Earnings and Sales Growth: Over the last twelve months, earnings decreased by more than -78%, while revenues increased slightly, by 0.87%. in the last quarter, the decline in earnings was about -71.5% while sales dropped almost -1%. The company’s margin profile is narrow, with signs of deterioration that could signal difficult conditions might continue. In the last quarter, Net Income as a percentage of Revenues was just 1.39% versus 4.41% over the last twelve months.

Free Cash Flow: HFC’s free cash flow is healthy, at $1.25 billion, and marks a modest improvement from around $1.1 million at the beginning of 2019. That translates to a very attractive Free Cash Flow Yield of almost 20.5%.

Debt to Equity: HFC’s debt to equity is .38, a conservative number that has also declined consistently over the last two quarters. The company’s balance sheet indicates operating profits, while narrow, should be adequate to service their debt; the company also has healthy liquidity, with more than $885 million in cash and liquid assets in the last quarter versus about $2.45 billion of long-term debt. It’s worth noting that at the beginning of 2019, HFC reported just $496 million in cash, which makes the latest number all the more impressive.

Dividend: HFC’s annual divided is $1.40 per share, which translates to a yield of about 3.67% at the stock’s current price. The dividend was also increased in the last quarter from $1.32 per share, which I take as another sign of the company’s ability to manage their bottom line and confidence in the future.

Price/Book Ratio: there are a lot of ways to measure how much a stock should be worth; but I like to worth with a combination of Price/Book and Price/Cash Flow analysis. Together, these measurements provide a long-term target at almost $54 per share. That means the stock is trading at a major discount, with about 50% upside from the stock’s current price.

Technical Profile

Here’s a look at the stock’s latest technical chart.

Current Price Action/Trends and Pivots: The chart above covers the last two years of price activity. The red line traces the stock’s downward trend from June 2018 to its yesterday’s close, when it set a new multiyear low point. It also provides the baseline for the Fibonacci retracement lines shown on the right side of the chart. The stock’s momentum is clearly bearish and accelerating. The stock has broken below its most recent support at $38, which should now act as its most immediate resistance. The stock’s next most likely support level is around $32.50, based on pivots last seen in late 2017. A push above resistance at $38 could see the stock rally in the near term to about $43 before it sees resistance again; but it would need to push above the 38.2% Fibonacci retracement line at $54 to mark a legitimate, likely trend reversal.
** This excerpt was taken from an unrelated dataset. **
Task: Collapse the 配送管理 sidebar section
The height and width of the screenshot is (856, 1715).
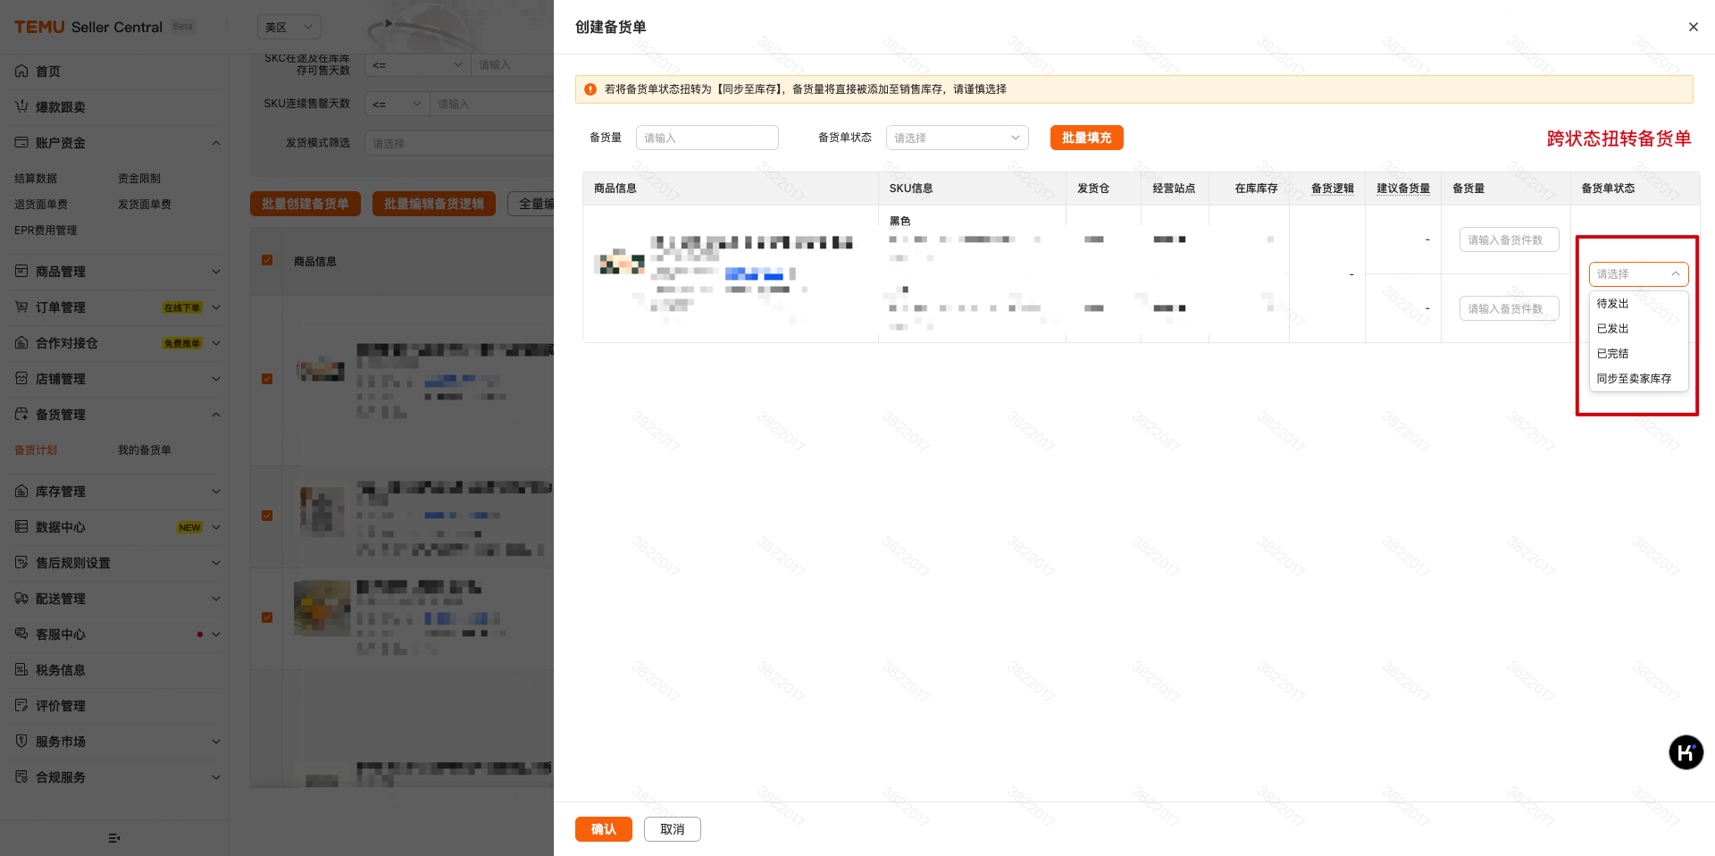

Near-term Keys: Given the strength of the stock’s current bearish momentum, the stock’s recent break below support is a pretty interesting short-term signal to consider shorting the stock or working with put options, with an eye on $32.50 as a very near profit target level. If the stock manages to reverse course and push above $38, an aggressive, bullish trader could consider buying the stock or working with call options, with an eye on the next resistance level at around $43 as a bullish profit target. The stock’s value proposition is compelling at its current level, but current market conditions, and the stock accelerating downside risk mean that this is probably not an ideal time to think about buying the stock. Instead, wait for the stock to find its next support level, and show signs of stabilization and consolidation. Once it does, the stock’s long-term prospects are impressive.